The greatest thing of my life happened today. I took a shit and it formed a smiley face. It's going to be a fucking fantastic day.
I tried to pay my bar tab with my gym membership card. Twice.
but then i turned into a human whiteboard because i thought it was a good idea to bring out markers
woke up this morning with a big mac and chips on a plate, coke in a glass and a knife and fork AND NAPKIN waiting for me in front of my computer. PORN WAS ALREADY PLAYING. I LOVE DRUNK ME
I stumbled in at 6am to find my cat in the window making a noise I've never heard her make. When I went to the window there was a goat outside staring at us.

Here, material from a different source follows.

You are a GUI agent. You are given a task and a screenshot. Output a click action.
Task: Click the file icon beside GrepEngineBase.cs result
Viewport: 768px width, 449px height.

Are you sure? Or did you just think there was a goat?
No there was a goat. I gave it a donut.
I feel like a food baby is going to burst from my stomach and eat all the leftovers until another food baby rips out of its stomach. And so on. It's truly a merry Christmas.

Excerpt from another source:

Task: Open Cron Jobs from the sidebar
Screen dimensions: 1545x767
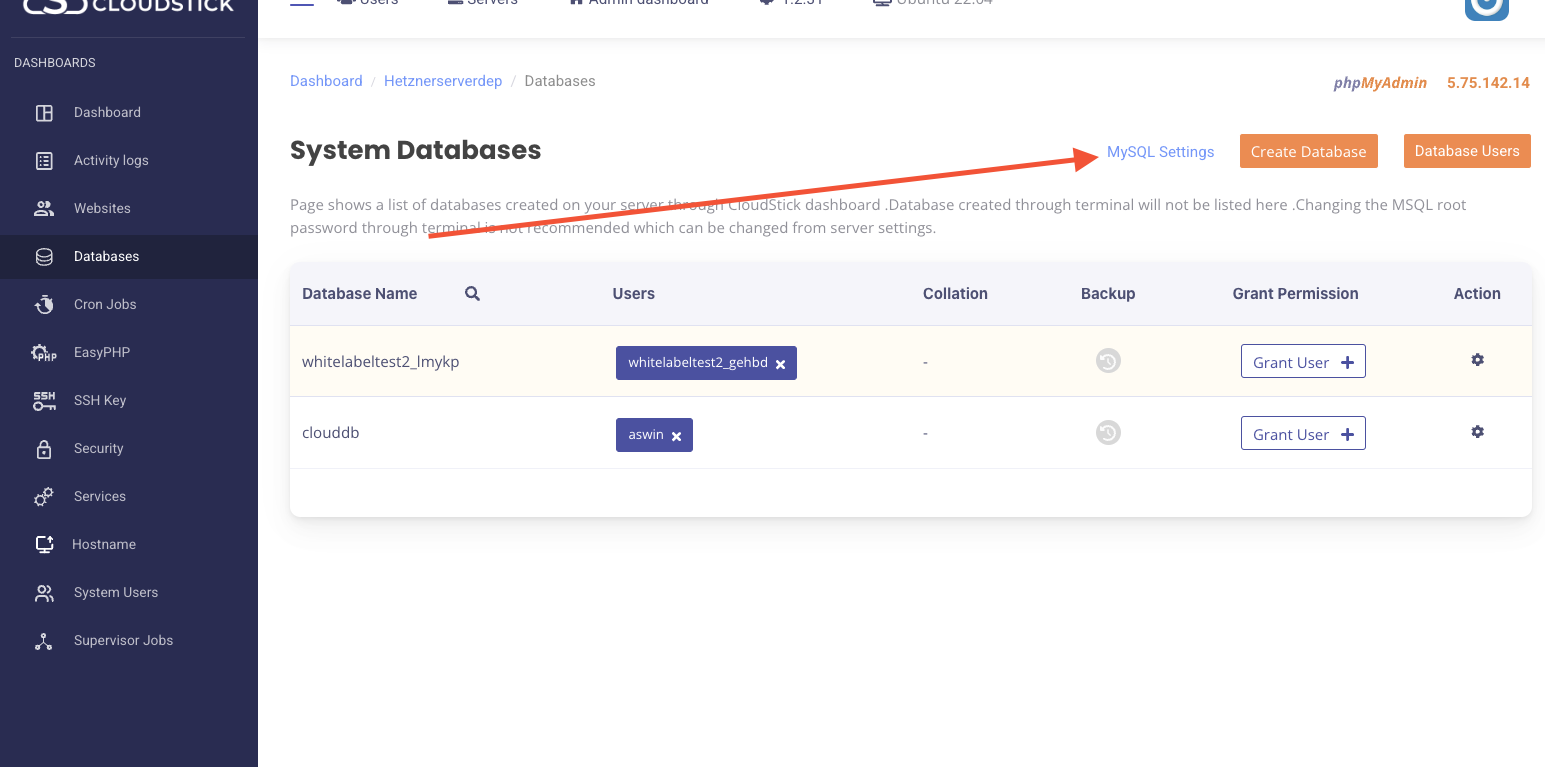Action: click(44, 304)
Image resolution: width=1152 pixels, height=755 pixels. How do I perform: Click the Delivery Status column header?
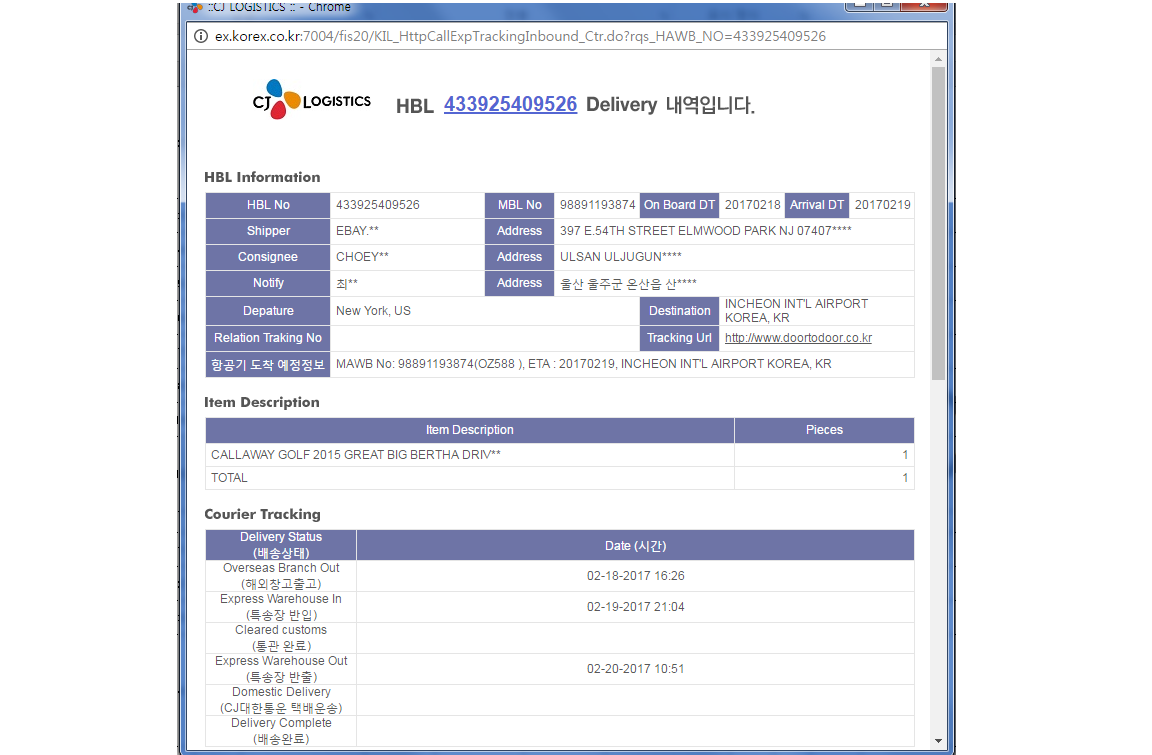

I can't live in this building much longer. People are starting to figure out that it's me making the weird sex noises.
laying on floor next to bathroom with vent on to give myself comfort and remind me that im not going deaf. what did i smoke?
Oh yea... In other news I've decided to get an external hard drive and start getting music from all the guys I'm fucking... Do you think a terabyte would be enough storage space?
I most definitely just found a video on my phone that I accidentally took... You can't see anything and all you can hear is me talking about how good your water was... And then I fed it to you... And used the word "eloquent" to describe it.
It sounds like drunken magic sprinkled w narcotics
Come through the front door when you get here.
Right now I'm so wasted I can't determine whats a door and a window.
I am literally so hung over that I just opened up my emergency kit, got out a survival meal replacement bar and ate it.
I think him and kristen are pretty serious now.. I dont think he cheats on her, anymore.
I just found peanut butter between my boobs. This was for you.